What you are asked to do —
Starting with the line that includes "Click the alert threshold heart handle", write out every remaining line of the records below exactly as it appears, leaving out any images.
BEGIN Data listing
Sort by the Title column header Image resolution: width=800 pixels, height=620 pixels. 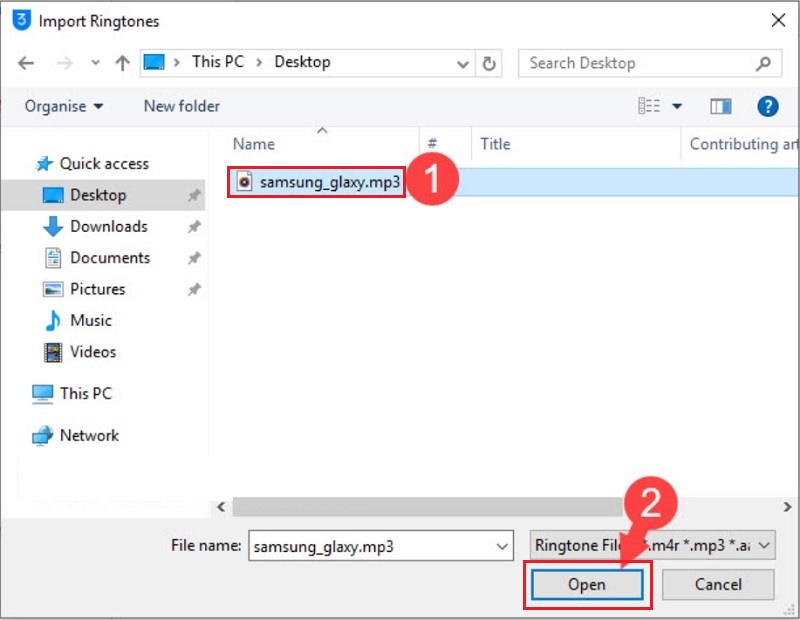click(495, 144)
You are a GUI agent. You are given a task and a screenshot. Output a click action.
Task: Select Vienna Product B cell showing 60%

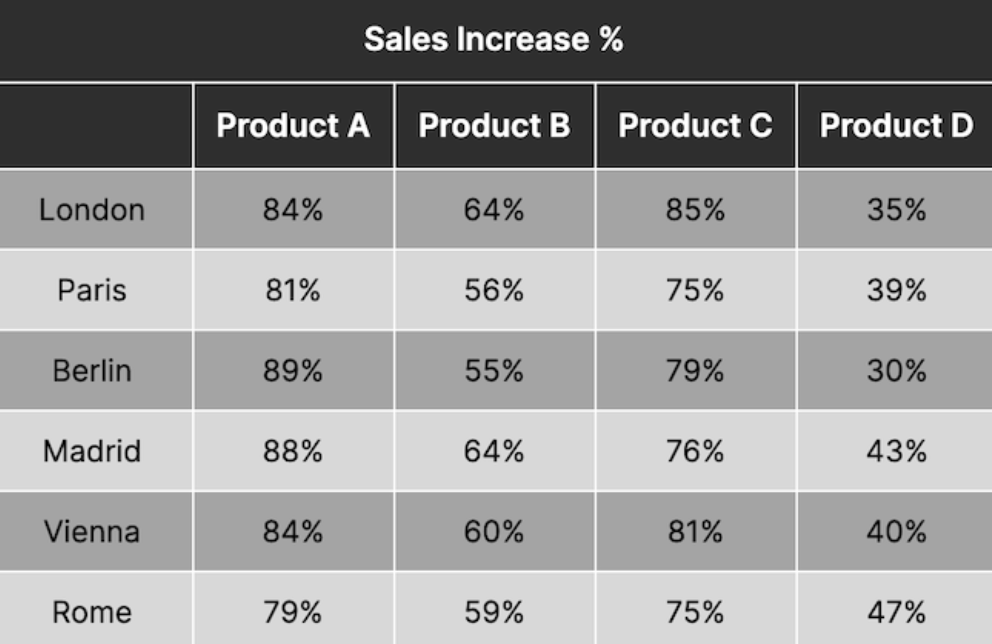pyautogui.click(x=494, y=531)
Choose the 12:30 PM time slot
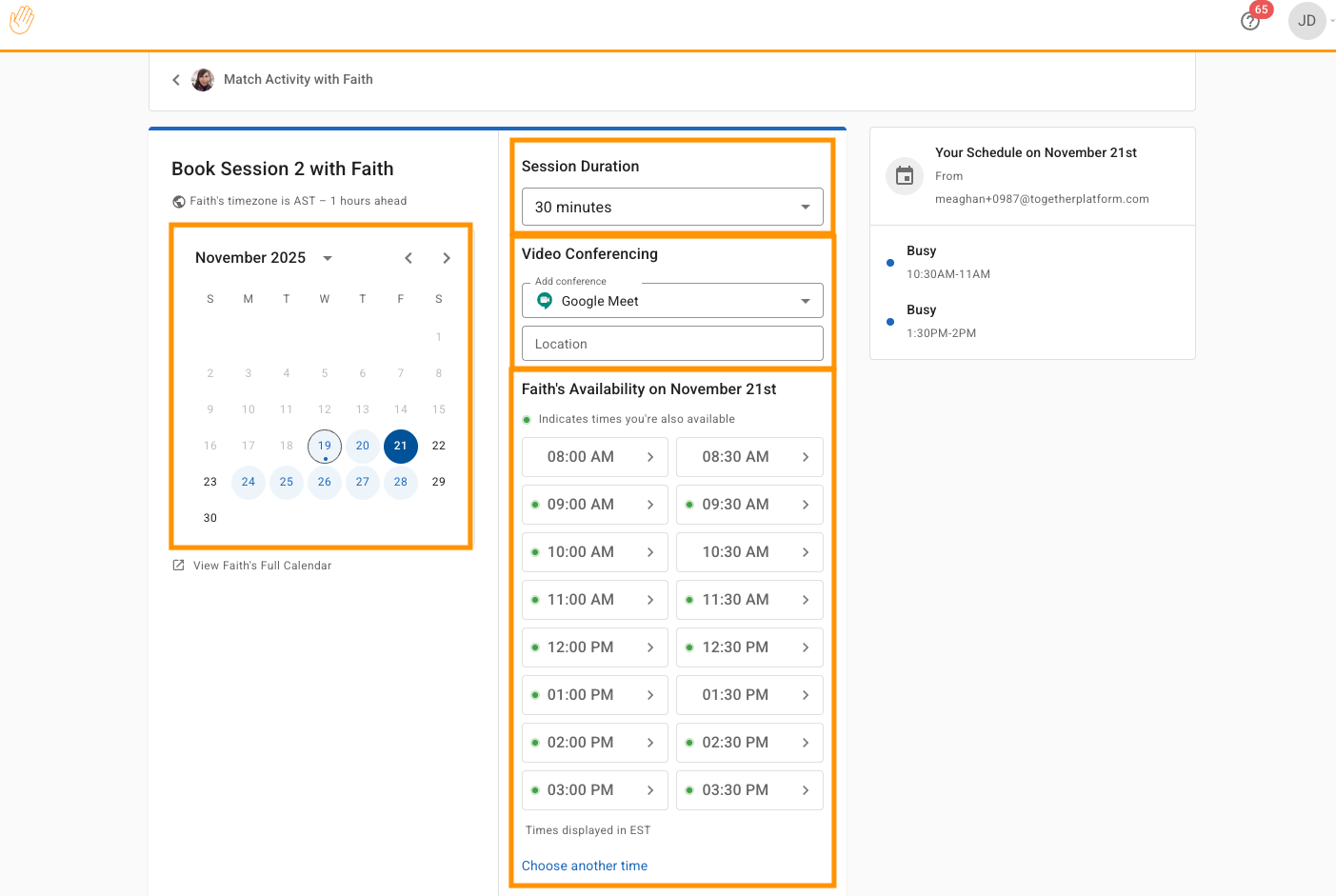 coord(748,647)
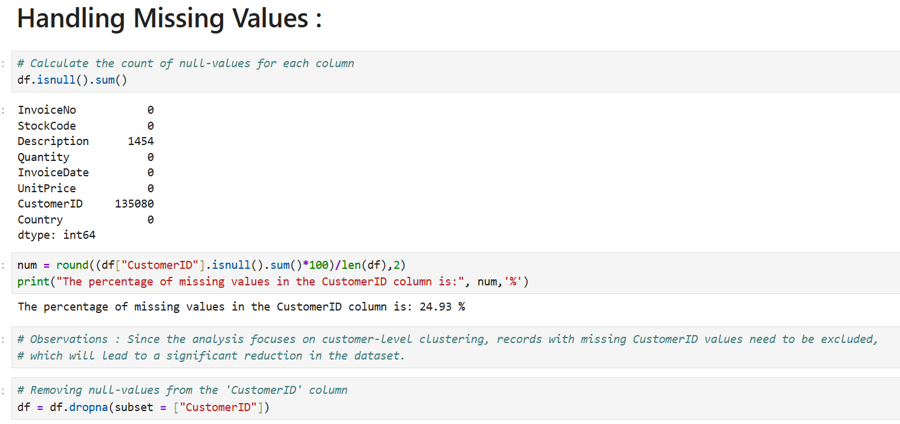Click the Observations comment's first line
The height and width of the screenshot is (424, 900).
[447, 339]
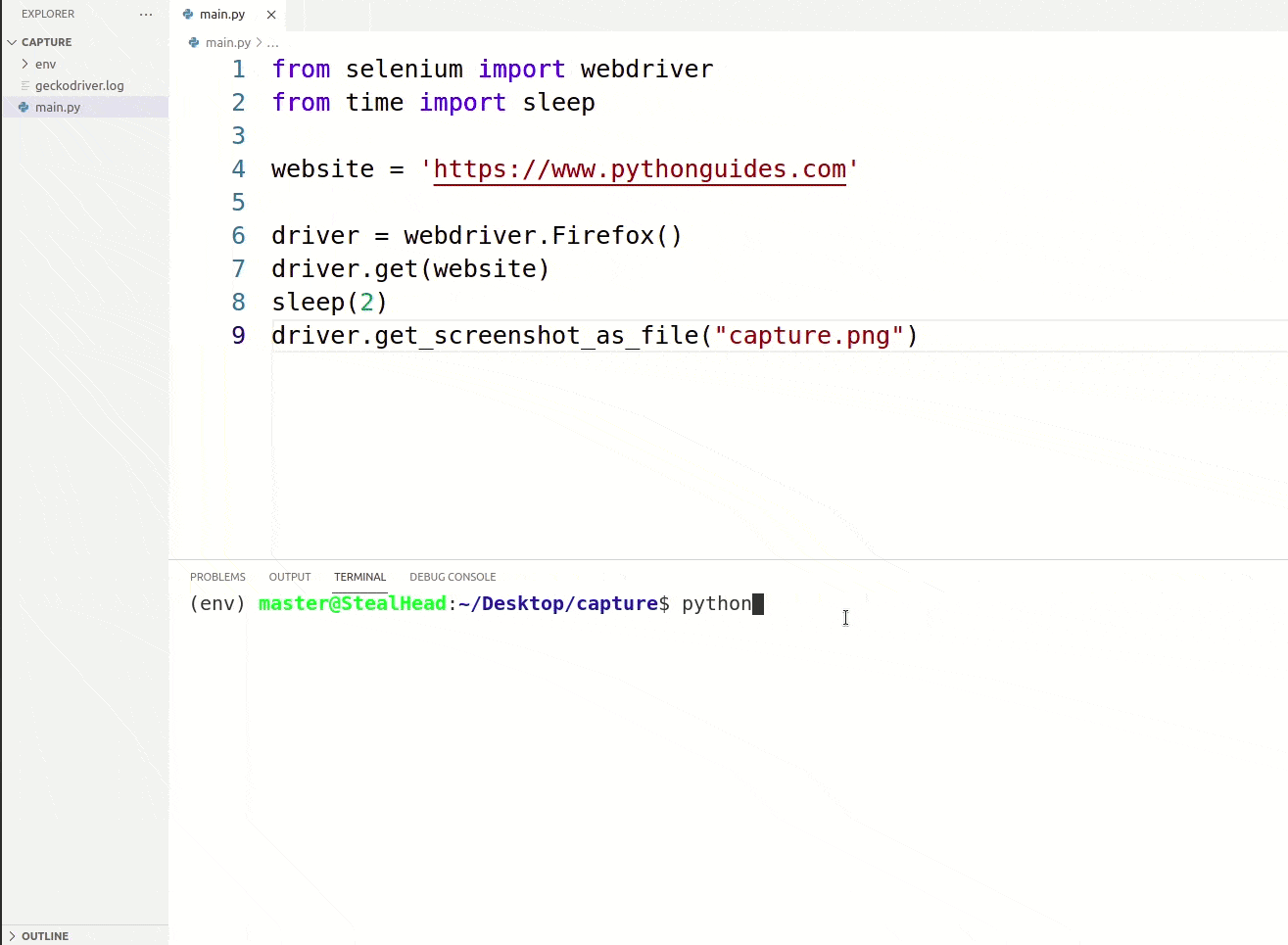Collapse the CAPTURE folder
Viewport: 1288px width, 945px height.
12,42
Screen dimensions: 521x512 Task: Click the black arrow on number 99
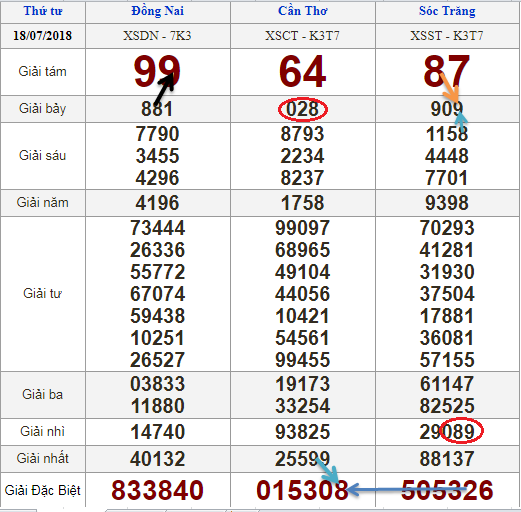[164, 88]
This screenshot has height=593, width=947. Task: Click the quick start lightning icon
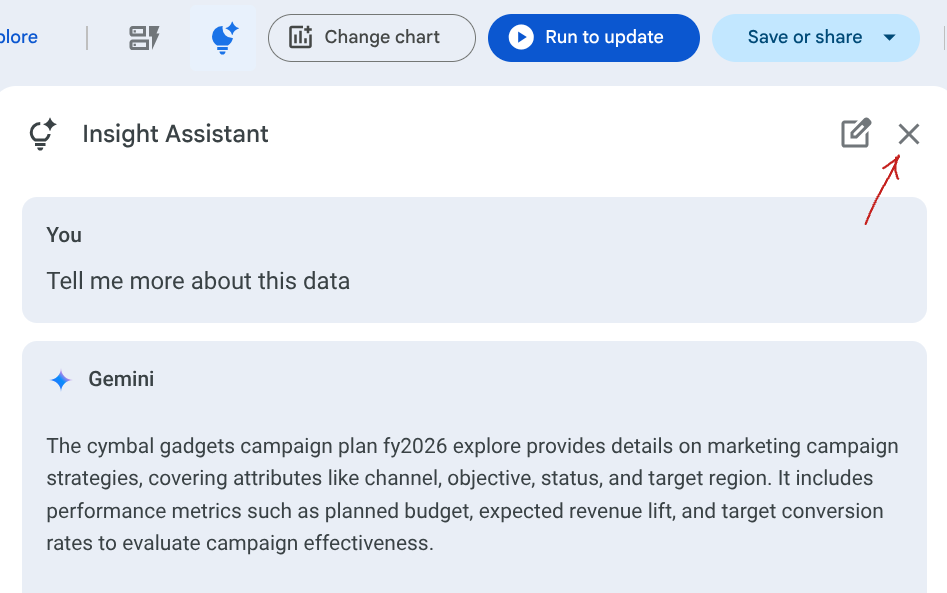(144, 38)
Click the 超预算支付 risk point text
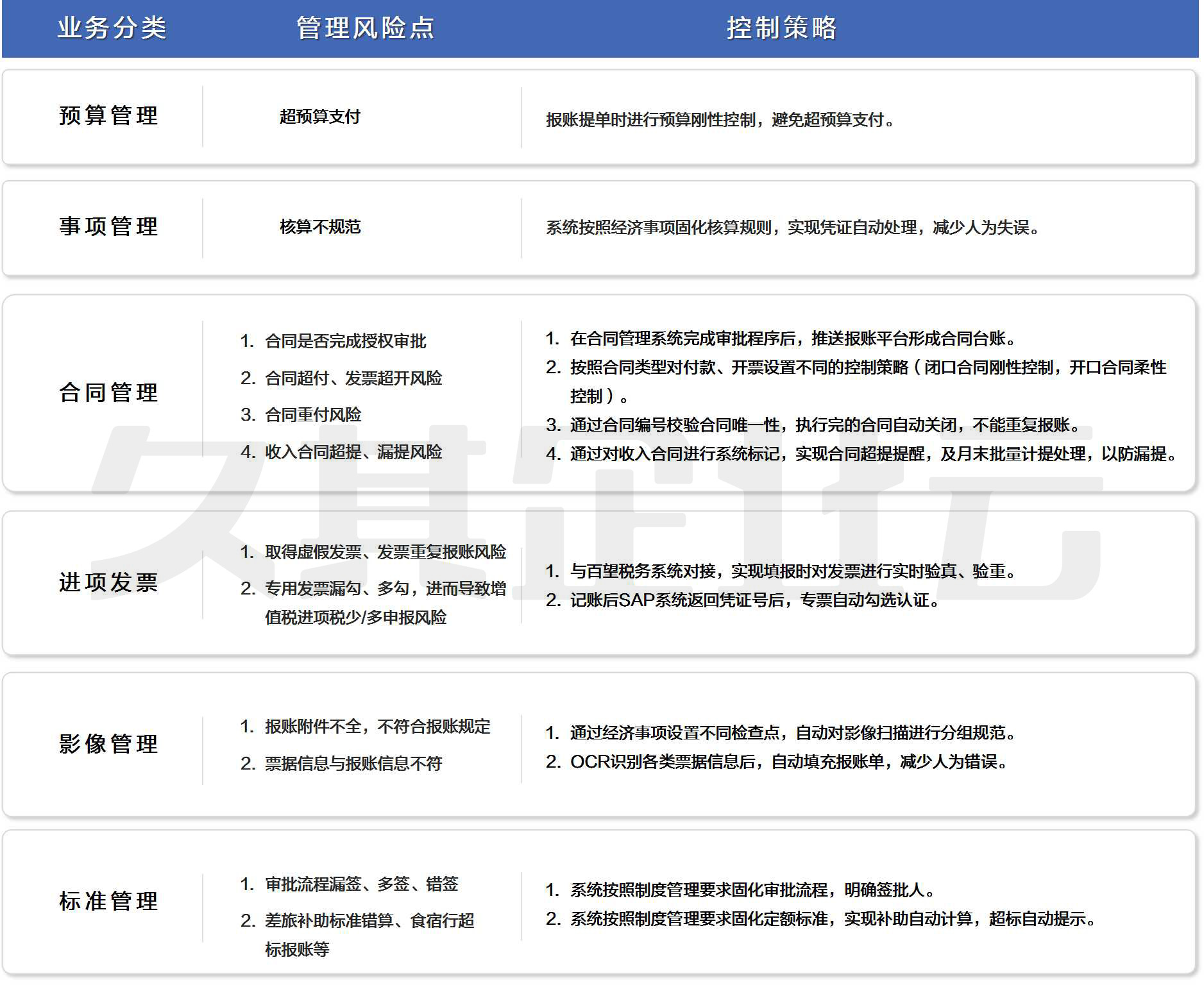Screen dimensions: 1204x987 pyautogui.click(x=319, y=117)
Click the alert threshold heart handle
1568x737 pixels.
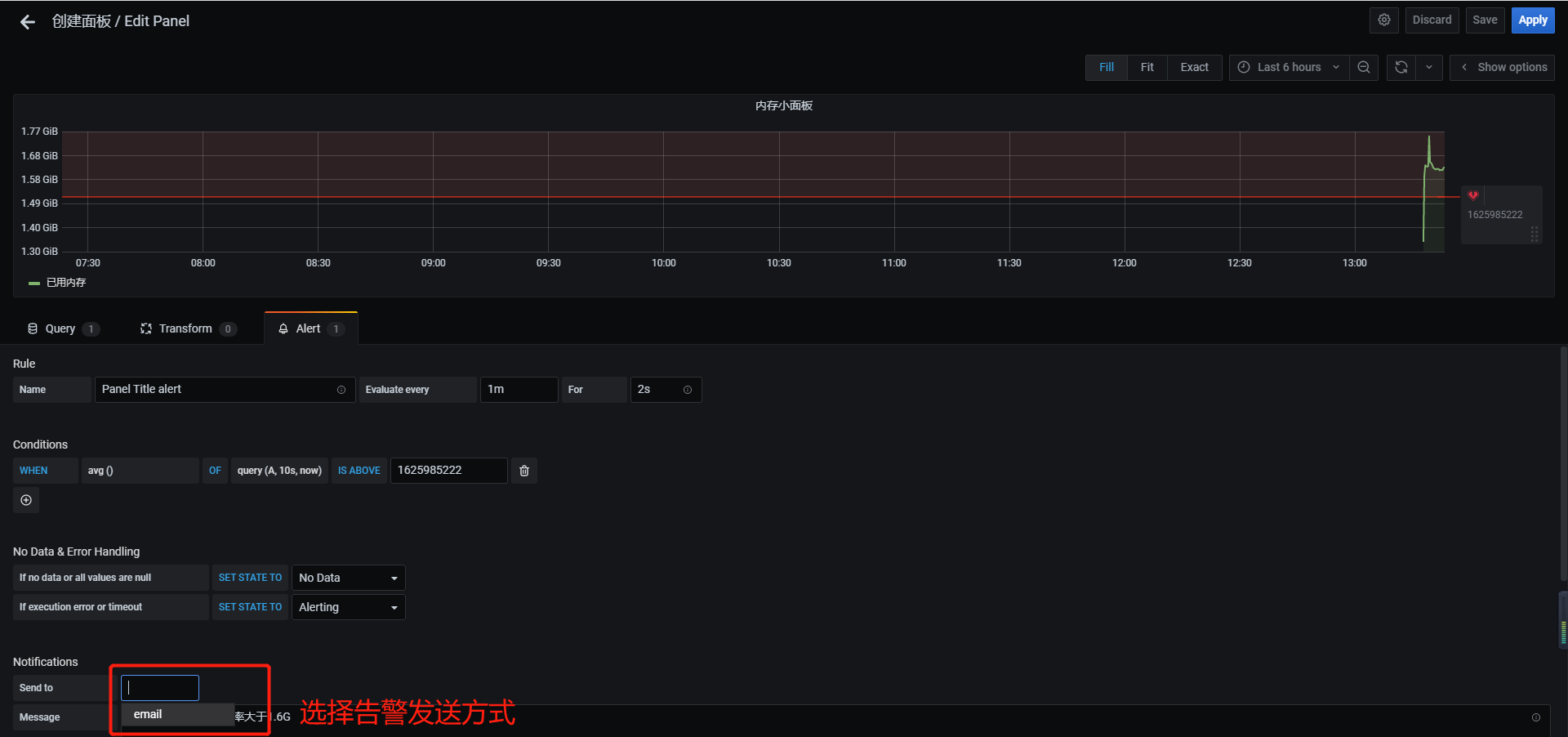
END Data listing
Answer section —
Click the alert threshold heart handle
1568x737 pixels.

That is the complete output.